WHAT TO PRODUCE
Please write out the material from the line with "The height and" to the line with "pos(742,103)", both included, as a numbered list, omitting any blank lines.

EXTRACTED MATERIAL
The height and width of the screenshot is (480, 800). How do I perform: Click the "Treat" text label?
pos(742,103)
==
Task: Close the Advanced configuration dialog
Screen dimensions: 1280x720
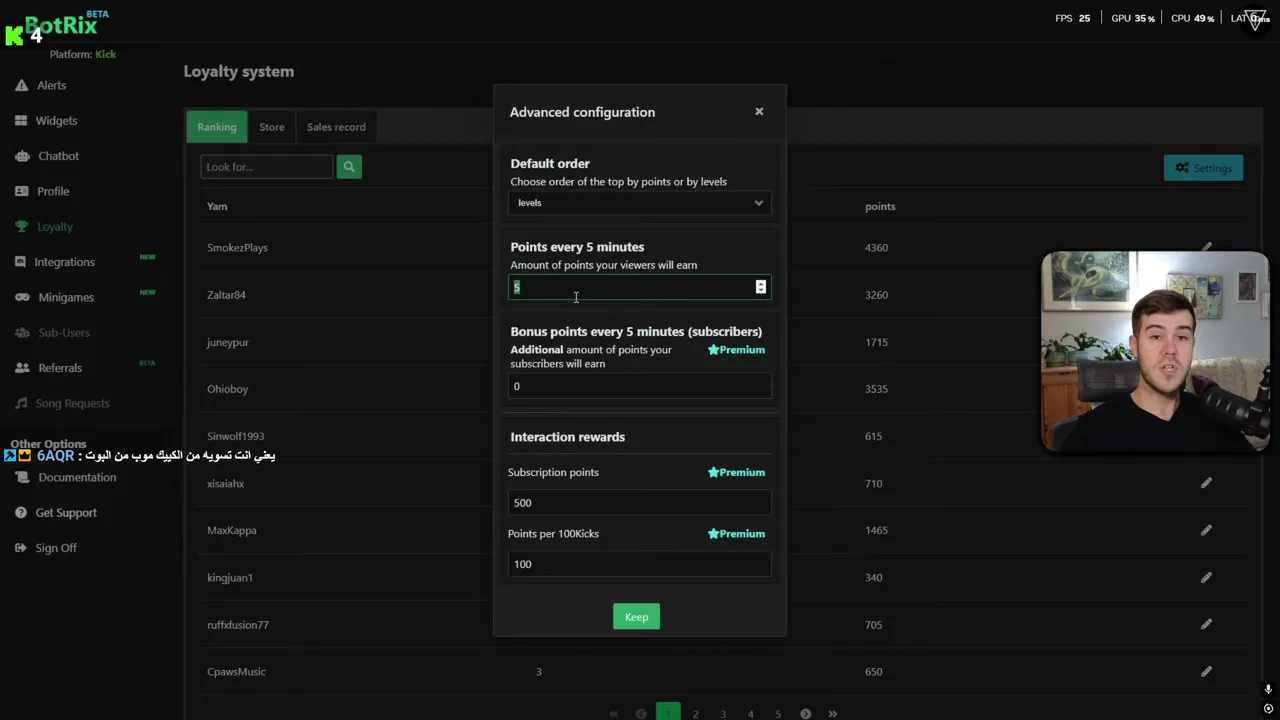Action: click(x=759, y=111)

CORRECT ANSWER
1. The height and width of the screenshot is (480, 800). How do I perform: Click the "Treat" text label?
2. pos(742,103)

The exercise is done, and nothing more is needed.